# [Stated task]
Replace "purple" with "orange" and give the post about uneven node load again, starting at the words "PS: the purple" and ending after "load than the others.".

# [Excerpt provided]
┄┄┄┄┄┄┄┄┄┄┄┄┄┄┄┄┄┄┄┄
I had a 5 nodes cluster, then increased to 6, then to 7, then to 8, then
back to 7. I installed 3.11.6 back when node_tokens defaulted to 256, so
as far as I understand at the expense of long repairs it should have an
excellent capacity to scale to new nodes, but I get this status:
Status=Up/Down
|/ State=Normal/Leaving/Joining/Moving
-- Address Load Tokens Owns
UN node1 1.08 TiB 256 46.4%
UN node2 1.06 TiB 256 45.8%
UN node3 1.02 TiB 256 45.1%
UN node4 1.01 TiB 256 46.6%
UN node5 994.92 GiB 256 44.0%
UN node7 1.04 TiB 256 38.1%
UN node8 882.03 GiB 256 33.9%
(I renamed nodes and sorted them to represent the date they entered the
cluster; notice node6 was decommissioned and later replaced by node8)
This is a Prometheus+Grafana graph of the process of population of a new
table (created when the cluster was already stable with node8):
https://i.imgur.com/CLDLENU.png
I don't understand why node7 (in blue) and node8 (in red) are way less
loaded with data than the others.
(as correctly reported both by "owns" and the graph)
PS: the purple node at the top is the disaster recovery node in a remote
location, and is alone instead of being a cluster, so it's right that it
has way more load than the others.
┄┄┄┄┄┄┄┄┄┄┄┄┄┄┄┄┄┄┄┄
# [Data block]
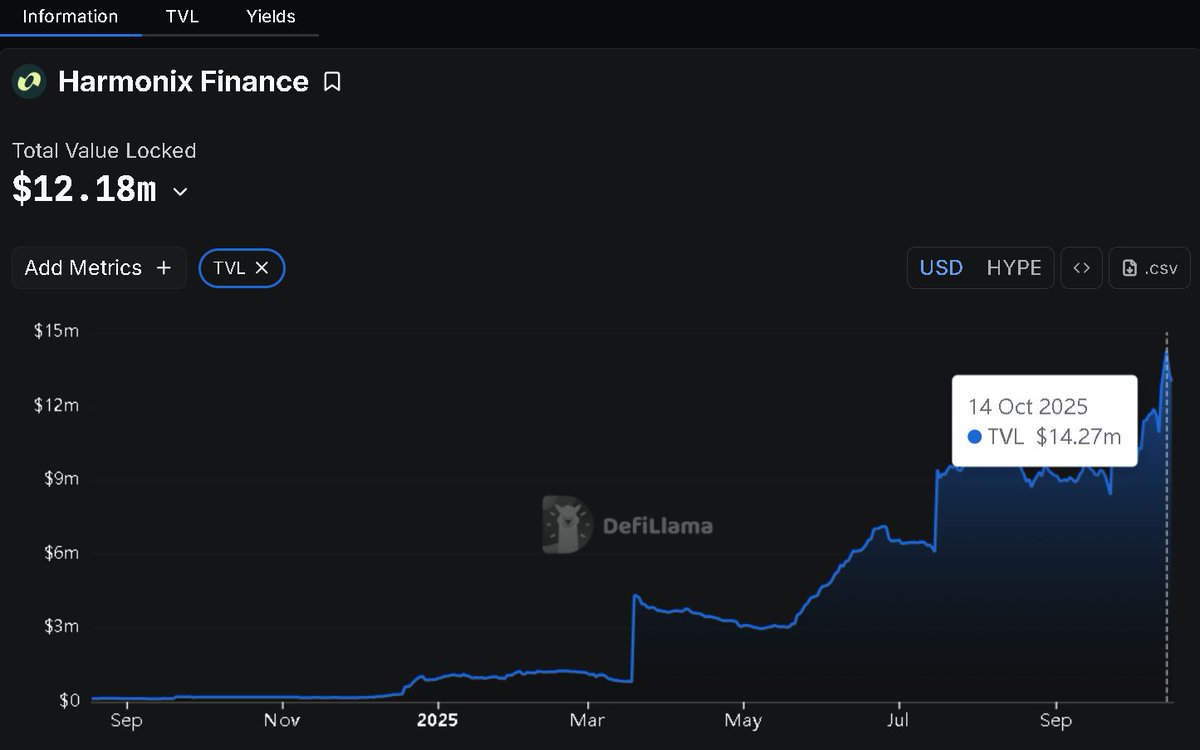1200x750 pixels.
Task: Click the dashed vertical marker on the chart
Action: 1166,520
┄┄┄┄┄┄┄┄┄┄┄┄┄┄┄┄┄┄┄┄
# [Reply]
PS: the orange node at the top is the disaster recovery node in a remote
location, and is alone instead of being a cluster, so it's right that it
has way more load than the others.